Decision Trees

Building a single decision tree can be done through sklearn, as seen below:

from sklearn import tree
import matplotlib.pyplot as plt

# Create and train the model
classifier = tree.DecisionTreeClassifier()
classifier = classifier.fit(x_train, y_train)
# Get information on your model
plt.figure(figsize(15,15))
tree.plot_tree(classifier)
plt.show()
predictions = classifier.predict(x_test)
accuracy    = [label == predictions[i] for i, label in enumerate(y_test)]

Random Forest

We can also build random forests, as below:

from sklearn.ensemble import RandomForestClassifier
from math import sqrt

# Available parameters
n_estimators = 100     # number of trees
n_jobs       = -1      # number of cores to use. -1 is all
max_samples  = 0.1     # percentage of samples to use per tree
max_features = 'sqrt'  # Default is sqrt of features of data.
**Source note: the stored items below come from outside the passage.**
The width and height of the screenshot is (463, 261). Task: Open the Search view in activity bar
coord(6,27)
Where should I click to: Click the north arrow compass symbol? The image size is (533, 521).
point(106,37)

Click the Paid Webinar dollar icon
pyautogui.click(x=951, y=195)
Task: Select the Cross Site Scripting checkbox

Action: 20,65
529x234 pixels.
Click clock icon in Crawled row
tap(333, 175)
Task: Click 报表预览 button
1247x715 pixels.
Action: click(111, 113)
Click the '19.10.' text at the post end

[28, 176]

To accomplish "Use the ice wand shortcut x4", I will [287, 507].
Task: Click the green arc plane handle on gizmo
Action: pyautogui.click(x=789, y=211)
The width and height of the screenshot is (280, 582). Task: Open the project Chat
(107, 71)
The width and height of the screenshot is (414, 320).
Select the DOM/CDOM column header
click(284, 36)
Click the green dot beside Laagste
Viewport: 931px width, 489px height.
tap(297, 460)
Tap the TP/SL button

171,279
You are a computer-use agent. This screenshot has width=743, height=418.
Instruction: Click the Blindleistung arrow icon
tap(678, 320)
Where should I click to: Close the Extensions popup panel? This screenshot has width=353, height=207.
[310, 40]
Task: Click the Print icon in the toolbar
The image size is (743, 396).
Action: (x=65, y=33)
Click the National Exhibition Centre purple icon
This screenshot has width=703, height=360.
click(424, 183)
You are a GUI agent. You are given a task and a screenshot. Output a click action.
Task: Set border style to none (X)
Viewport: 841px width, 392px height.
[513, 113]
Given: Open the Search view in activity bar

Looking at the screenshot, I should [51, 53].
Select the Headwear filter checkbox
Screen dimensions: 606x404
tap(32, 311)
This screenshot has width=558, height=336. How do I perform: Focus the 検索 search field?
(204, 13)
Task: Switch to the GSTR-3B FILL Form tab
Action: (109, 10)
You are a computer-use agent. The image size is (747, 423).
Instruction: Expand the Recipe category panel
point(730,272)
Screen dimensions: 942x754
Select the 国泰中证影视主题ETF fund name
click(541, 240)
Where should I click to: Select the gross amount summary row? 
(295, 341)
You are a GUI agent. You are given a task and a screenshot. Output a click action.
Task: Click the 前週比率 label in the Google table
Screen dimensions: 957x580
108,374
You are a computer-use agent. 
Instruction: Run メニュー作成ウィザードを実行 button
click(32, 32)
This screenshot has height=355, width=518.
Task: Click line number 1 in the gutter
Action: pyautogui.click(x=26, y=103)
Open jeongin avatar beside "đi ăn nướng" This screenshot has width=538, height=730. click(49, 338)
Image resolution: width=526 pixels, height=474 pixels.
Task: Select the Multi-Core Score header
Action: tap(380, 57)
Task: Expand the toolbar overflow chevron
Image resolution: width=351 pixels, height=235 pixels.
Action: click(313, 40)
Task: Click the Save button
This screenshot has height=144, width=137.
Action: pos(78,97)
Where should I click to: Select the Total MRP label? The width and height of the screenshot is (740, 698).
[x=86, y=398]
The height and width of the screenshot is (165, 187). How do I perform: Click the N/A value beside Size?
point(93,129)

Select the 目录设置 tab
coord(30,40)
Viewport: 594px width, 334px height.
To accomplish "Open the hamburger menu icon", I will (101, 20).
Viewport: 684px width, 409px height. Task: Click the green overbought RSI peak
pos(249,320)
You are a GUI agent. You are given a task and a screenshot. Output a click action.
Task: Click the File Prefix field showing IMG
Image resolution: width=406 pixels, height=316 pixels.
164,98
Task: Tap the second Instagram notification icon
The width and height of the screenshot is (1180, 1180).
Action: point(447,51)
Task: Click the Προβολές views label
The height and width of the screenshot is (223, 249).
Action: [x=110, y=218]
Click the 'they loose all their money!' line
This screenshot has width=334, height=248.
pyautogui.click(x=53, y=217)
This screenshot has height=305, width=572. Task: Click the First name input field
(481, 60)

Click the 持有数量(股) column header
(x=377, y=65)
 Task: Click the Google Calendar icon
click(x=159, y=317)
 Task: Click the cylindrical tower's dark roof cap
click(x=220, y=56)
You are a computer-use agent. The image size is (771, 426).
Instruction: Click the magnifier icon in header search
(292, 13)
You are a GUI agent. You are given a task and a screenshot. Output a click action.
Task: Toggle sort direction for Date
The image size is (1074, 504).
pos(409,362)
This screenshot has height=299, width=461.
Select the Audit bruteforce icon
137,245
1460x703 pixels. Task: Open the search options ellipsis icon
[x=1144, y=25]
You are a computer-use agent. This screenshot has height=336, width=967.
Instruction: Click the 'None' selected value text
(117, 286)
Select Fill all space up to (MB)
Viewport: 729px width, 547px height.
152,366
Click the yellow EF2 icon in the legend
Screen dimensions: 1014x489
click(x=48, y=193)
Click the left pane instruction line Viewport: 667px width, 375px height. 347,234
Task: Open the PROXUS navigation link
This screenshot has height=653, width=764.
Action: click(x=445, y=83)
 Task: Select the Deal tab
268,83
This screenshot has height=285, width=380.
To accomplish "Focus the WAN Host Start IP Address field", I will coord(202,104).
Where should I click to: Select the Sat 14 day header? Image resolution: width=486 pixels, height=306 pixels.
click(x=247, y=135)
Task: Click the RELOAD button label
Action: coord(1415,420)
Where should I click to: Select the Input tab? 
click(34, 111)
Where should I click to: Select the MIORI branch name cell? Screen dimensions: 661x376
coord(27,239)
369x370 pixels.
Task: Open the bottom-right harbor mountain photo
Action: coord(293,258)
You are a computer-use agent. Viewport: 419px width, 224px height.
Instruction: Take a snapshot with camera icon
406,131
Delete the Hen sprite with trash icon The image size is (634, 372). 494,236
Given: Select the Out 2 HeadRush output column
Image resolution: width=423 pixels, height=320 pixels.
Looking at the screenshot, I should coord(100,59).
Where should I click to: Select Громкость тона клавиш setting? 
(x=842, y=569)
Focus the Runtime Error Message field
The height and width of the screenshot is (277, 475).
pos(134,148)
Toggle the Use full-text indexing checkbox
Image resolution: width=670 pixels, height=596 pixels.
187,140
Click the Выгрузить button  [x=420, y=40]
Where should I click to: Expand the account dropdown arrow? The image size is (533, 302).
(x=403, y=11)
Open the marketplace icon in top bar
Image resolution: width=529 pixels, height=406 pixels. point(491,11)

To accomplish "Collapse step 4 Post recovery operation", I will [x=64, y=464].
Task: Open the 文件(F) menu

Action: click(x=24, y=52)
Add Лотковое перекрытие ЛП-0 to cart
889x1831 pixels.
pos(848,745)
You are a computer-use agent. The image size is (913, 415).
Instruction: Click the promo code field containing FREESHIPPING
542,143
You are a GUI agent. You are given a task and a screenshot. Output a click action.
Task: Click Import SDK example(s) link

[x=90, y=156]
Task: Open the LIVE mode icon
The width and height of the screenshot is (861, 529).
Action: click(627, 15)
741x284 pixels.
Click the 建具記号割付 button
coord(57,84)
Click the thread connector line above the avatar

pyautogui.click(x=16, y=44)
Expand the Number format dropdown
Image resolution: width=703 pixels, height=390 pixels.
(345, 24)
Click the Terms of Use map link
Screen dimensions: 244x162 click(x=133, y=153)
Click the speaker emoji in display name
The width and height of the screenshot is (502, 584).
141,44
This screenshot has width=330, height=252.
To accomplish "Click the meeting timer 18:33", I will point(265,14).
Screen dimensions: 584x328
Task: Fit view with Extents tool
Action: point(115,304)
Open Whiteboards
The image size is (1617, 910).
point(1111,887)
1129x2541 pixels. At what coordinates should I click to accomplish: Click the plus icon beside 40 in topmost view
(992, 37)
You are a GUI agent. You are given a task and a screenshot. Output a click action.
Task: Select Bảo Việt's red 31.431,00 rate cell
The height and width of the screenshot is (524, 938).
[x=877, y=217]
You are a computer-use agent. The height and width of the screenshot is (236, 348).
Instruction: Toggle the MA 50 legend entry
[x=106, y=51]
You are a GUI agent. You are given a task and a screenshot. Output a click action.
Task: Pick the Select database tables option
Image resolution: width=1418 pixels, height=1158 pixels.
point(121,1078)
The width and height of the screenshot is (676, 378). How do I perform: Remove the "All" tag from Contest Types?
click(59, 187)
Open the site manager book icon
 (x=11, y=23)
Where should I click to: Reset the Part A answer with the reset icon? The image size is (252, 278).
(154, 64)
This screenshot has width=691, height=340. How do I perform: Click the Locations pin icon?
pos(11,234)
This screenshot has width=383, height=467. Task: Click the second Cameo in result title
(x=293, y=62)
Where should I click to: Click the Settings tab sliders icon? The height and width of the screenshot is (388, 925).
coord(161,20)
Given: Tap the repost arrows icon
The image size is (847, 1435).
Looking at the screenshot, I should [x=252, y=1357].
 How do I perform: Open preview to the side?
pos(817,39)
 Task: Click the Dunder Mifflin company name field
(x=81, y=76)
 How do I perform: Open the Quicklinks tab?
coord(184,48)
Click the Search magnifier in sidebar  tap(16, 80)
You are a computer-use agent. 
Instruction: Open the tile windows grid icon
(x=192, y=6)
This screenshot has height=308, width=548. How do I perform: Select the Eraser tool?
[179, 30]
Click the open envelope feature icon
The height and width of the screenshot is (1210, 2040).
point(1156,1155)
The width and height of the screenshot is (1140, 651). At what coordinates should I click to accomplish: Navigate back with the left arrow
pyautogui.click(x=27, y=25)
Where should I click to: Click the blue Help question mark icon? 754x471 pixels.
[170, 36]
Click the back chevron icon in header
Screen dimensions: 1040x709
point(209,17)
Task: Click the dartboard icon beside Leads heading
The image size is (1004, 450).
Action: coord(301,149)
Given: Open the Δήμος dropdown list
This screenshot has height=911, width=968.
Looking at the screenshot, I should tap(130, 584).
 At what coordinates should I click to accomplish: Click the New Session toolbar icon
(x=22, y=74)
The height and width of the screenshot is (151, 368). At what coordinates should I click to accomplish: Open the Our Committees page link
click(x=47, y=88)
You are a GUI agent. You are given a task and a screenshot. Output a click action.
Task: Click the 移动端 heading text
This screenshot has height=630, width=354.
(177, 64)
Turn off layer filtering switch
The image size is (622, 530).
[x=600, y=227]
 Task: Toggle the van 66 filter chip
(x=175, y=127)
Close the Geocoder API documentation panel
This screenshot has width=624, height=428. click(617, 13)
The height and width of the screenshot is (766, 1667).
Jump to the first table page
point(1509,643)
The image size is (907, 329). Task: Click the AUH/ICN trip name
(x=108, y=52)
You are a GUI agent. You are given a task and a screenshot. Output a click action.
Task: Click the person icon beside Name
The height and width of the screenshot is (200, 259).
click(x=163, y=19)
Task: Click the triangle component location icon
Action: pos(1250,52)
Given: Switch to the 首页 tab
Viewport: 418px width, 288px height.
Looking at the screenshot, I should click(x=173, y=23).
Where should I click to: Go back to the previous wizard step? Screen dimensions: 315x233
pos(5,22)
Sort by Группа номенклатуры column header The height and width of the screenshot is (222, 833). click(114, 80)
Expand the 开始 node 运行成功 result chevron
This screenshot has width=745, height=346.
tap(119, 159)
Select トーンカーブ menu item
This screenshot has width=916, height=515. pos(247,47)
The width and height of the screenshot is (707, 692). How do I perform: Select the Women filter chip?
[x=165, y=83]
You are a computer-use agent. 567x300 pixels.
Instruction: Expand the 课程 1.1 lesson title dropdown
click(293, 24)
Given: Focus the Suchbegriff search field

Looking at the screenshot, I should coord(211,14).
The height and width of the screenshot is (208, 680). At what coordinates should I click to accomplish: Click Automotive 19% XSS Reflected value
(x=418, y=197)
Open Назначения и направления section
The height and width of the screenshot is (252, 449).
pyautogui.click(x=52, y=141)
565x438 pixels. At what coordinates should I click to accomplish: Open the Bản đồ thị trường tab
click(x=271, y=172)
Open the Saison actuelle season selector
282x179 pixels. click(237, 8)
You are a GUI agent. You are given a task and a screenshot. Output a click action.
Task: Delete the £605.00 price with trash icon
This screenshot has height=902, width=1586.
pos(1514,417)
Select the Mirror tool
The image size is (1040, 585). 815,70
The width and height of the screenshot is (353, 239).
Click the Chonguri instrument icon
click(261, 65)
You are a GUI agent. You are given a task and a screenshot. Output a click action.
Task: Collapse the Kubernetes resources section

Also allows ints
max_depth    = 5       # If not set, trees may grow to any size
# Set the values for your model
tree = RandomForestClassifier(n_estimators=n_estimators, n_jobs=-1, max_samples=max_samples)
# Train your model
tree.fit(x_train, y_train)
# Get information on your model
predictions = classifier.predict(x_test)
accuracy    = [label == predictions[i] for i, label in enumerate(y_test)]

Boosted Trees

Sometimes we can choose to use the GradientBoostingClassifier, for models that generate additional trees whenever there is loss occurring, to deal with this residual loss. These are called "boosted trees"

from sklearn.ensemble import GradientBoostingClassifier

# Set the values for your model
# Note: subsample is the percentage of training data that should be sampled for each tree
gbc = GradientBoostingClassifier(n_estimators=200, subsample=0.5, max_features='sqrt', verbose=1, learning_rate=0.003)
# Train your model
gbc.fit(x_train, y_train)
# Get information on your model
predictions = classifier.predict(x_test)
accuracy    = [label == predictions[i] for i, label in enumerate(y_test)]